Stored data
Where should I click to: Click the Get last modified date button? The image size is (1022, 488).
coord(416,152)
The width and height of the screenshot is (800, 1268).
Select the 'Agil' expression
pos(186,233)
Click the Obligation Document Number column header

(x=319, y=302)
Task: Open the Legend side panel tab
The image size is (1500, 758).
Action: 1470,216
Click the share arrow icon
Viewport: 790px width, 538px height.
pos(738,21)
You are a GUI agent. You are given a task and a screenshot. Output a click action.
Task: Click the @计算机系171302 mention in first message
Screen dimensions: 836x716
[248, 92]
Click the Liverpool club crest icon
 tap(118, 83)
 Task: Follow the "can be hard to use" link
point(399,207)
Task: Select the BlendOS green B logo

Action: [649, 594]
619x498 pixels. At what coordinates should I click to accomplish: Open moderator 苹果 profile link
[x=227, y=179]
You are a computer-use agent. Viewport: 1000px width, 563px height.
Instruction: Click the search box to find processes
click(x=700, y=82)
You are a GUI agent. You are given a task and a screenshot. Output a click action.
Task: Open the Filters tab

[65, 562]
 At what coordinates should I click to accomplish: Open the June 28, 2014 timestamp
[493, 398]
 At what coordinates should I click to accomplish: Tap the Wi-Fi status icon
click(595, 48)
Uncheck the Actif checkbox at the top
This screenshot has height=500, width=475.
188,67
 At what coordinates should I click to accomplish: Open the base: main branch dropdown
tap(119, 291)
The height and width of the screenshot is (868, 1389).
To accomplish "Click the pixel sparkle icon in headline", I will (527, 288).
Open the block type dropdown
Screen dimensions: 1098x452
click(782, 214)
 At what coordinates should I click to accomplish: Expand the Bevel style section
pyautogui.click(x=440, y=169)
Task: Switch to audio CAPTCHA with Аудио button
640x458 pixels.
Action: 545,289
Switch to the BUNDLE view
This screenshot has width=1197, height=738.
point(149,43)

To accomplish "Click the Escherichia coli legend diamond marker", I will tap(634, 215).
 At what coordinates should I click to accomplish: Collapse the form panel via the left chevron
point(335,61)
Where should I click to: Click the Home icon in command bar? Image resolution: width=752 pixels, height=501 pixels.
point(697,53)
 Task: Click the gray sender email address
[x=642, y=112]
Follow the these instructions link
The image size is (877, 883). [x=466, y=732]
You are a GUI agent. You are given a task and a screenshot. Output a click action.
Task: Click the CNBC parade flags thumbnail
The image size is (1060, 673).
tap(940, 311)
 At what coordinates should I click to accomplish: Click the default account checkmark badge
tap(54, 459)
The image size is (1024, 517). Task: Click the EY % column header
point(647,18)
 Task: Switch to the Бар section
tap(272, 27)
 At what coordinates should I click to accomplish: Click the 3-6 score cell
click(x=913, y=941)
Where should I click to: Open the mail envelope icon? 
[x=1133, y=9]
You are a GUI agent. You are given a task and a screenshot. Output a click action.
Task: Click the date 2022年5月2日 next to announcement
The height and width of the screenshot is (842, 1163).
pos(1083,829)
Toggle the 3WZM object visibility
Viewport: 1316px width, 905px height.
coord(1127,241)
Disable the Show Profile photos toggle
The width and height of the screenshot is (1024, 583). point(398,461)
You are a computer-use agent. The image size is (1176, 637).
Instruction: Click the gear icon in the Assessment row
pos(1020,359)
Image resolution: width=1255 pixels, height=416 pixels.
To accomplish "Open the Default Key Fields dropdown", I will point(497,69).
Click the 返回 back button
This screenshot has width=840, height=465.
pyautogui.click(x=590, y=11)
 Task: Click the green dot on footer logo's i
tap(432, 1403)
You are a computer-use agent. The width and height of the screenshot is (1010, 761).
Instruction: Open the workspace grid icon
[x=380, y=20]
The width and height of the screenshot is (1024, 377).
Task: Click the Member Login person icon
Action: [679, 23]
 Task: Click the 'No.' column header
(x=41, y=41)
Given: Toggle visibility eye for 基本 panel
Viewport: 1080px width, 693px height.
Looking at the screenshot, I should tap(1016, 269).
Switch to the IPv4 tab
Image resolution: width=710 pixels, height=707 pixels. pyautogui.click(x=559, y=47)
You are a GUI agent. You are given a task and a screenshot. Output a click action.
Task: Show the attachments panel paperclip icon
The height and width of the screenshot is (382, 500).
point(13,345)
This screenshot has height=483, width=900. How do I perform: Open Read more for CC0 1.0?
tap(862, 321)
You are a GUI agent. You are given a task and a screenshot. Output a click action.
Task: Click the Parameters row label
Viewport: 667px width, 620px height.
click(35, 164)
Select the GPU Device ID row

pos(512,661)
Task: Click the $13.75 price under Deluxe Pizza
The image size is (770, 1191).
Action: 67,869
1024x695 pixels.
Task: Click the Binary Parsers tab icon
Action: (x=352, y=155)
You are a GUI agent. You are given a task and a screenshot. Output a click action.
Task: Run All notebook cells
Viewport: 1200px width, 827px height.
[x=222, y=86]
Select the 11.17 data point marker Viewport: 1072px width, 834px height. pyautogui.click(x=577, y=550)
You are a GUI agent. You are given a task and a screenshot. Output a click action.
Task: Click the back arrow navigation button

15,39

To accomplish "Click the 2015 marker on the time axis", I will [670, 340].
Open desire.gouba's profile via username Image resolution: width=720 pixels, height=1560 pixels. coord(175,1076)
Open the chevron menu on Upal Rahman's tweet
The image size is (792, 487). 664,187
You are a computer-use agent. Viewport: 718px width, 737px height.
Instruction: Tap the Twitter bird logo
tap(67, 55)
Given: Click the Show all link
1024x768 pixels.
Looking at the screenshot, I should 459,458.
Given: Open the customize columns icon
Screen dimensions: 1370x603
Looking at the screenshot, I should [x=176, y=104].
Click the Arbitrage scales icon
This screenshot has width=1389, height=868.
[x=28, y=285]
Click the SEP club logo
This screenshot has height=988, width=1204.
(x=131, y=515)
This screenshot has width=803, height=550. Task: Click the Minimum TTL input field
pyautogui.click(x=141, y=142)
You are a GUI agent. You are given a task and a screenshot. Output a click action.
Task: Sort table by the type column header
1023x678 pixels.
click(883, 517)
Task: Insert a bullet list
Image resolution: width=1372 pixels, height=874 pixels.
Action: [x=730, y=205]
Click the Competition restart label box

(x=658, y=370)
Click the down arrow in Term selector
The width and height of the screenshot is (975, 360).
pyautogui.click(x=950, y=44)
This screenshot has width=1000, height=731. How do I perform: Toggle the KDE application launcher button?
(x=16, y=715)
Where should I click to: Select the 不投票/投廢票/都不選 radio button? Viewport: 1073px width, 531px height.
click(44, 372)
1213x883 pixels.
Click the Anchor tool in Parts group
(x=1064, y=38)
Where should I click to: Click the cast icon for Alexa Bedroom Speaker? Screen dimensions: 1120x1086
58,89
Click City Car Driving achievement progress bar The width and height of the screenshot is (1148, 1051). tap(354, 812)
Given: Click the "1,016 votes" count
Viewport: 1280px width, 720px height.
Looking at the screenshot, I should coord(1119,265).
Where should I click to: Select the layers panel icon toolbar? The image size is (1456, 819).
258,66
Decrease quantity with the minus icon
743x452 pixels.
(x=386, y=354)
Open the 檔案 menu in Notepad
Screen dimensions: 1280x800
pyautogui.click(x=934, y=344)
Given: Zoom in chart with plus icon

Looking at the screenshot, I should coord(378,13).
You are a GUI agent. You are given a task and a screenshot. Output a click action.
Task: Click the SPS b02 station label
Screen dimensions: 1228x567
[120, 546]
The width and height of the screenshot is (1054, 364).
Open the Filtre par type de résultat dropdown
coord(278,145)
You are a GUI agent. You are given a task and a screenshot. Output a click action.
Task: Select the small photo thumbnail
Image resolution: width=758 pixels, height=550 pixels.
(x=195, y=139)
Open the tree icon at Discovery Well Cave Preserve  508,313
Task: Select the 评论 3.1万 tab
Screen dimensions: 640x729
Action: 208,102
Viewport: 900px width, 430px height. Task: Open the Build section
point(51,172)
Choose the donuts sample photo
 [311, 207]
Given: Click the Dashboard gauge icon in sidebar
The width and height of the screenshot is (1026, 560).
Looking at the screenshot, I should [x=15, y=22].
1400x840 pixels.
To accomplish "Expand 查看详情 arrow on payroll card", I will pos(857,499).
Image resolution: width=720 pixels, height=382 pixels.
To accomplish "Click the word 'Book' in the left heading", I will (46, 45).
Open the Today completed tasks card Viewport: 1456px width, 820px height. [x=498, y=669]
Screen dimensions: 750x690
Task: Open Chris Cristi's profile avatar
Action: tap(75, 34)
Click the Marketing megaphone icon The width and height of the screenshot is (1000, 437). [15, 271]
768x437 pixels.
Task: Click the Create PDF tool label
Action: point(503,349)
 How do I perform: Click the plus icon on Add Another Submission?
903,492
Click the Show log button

• PROBLEM
From the entries above, restate word for word the lines from the line containing "Task: Click the green dot on footer logo's i" to the line containing "Given: Click the Show all link", both ends included, and nothing more.

• SOLUTION TO THIS TASK
 Task: Click the green dot on footer logo's i
tap(432, 1403)
You are a computer-use agent. The width and height of the screenshot is (1010, 761).
Instruction: Open the workspace grid icon
[x=380, y=20]
The width and height of the screenshot is (1024, 377).
Task: Click the Member Login person icon
Action: [679, 23]
 Task: Click the 'No.' column header
(x=41, y=41)
Given: Toggle visibility eye for 基本 panel
Viewport: 1080px width, 693px height.
Looking at the screenshot, I should tap(1016, 269).
Switch to the IPv4 tab
Image resolution: width=710 pixels, height=707 pixels. pyautogui.click(x=559, y=47)
You are a GUI agent. You are given a task and a screenshot. Output a click action.
Task: Show the attachments panel paperclip icon
The height and width of the screenshot is (382, 500).
point(13,345)
This screenshot has height=483, width=900. How do I perform: Open Read more for CC0 1.0?
tap(862, 321)
You are a GUI agent. You are given a task and a screenshot. Output a click action.
Task: Click the Parameters row label
Viewport: 667px width, 620px height.
click(35, 164)
Select the GPU Device ID row

pos(512,661)
Task: Click the $13.75 price under Deluxe Pizza
The image size is (770, 1191).
Action: 67,869
1024x695 pixels.
Task: Click the Binary Parsers tab icon
Action: (x=352, y=155)
You are a GUI agent. You are given a task and a screenshot. Output a click action.
Task: Run All notebook cells
Viewport: 1200px width, 827px height.
[x=222, y=86]
Select the 11.17 data point marker Viewport: 1072px width, 834px height. pyautogui.click(x=577, y=550)
You are a GUI agent. You are given a task and a screenshot. Output a click action.
Task: Click the back arrow navigation button

15,39

To accomplish "Click the 2015 marker on the time axis", I will [670, 340].
Open desire.gouba's profile via username Image resolution: width=720 pixels, height=1560 pixels. coord(175,1076)
Open the chevron menu on Upal Rahman's tweet
The image size is (792, 487). 664,187
You are a computer-use agent. Viewport: 718px width, 737px height.
Instruction: Tap the Twitter bird logo
tap(67, 55)
Given: Click the Show all link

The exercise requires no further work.